_WHAT TO WORK ON_: Scan the listing below for the word "agent", then copy each line that has it.
===== DATA TO EXAMINE =====
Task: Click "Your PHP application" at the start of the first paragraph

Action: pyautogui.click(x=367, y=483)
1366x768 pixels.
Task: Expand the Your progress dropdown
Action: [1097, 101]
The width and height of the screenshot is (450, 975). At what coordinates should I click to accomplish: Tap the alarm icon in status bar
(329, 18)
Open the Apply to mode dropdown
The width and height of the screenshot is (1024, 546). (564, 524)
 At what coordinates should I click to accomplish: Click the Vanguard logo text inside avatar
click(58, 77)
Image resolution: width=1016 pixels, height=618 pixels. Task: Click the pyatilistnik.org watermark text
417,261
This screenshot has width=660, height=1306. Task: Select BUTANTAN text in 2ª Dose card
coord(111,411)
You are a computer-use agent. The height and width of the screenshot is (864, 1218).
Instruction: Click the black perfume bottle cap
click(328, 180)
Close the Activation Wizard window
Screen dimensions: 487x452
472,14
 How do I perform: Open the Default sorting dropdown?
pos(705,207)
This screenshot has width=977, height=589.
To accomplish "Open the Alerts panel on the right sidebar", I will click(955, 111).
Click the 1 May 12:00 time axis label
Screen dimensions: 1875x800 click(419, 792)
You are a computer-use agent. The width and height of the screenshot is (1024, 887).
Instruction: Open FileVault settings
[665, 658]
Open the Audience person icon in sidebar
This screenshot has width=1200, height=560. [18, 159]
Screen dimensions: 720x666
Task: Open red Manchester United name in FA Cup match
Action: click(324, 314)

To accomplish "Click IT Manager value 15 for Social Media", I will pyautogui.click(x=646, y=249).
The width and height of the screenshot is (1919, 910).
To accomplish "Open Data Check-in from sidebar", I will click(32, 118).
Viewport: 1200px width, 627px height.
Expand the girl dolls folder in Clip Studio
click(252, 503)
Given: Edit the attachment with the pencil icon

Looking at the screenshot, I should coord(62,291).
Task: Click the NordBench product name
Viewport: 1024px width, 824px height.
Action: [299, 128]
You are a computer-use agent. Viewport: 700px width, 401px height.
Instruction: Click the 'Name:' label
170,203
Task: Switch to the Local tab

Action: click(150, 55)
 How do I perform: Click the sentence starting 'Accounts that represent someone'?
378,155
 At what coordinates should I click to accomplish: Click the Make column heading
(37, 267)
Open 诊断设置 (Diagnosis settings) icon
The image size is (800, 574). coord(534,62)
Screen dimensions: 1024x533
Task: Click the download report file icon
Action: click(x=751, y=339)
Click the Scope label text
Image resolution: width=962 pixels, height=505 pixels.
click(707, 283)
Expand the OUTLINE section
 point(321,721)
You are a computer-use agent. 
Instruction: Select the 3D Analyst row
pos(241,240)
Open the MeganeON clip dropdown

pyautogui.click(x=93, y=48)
=====
_ANSWER SPACE_:
You are a computer-use agent. The height and width of the screenshot is (864, 1218).
You are a computer-use agent. The width and height of the screenshot is (1024, 887).
You are a computer-use agent. Viewport: 700px width, 401px height.
You are a computer-use agent. 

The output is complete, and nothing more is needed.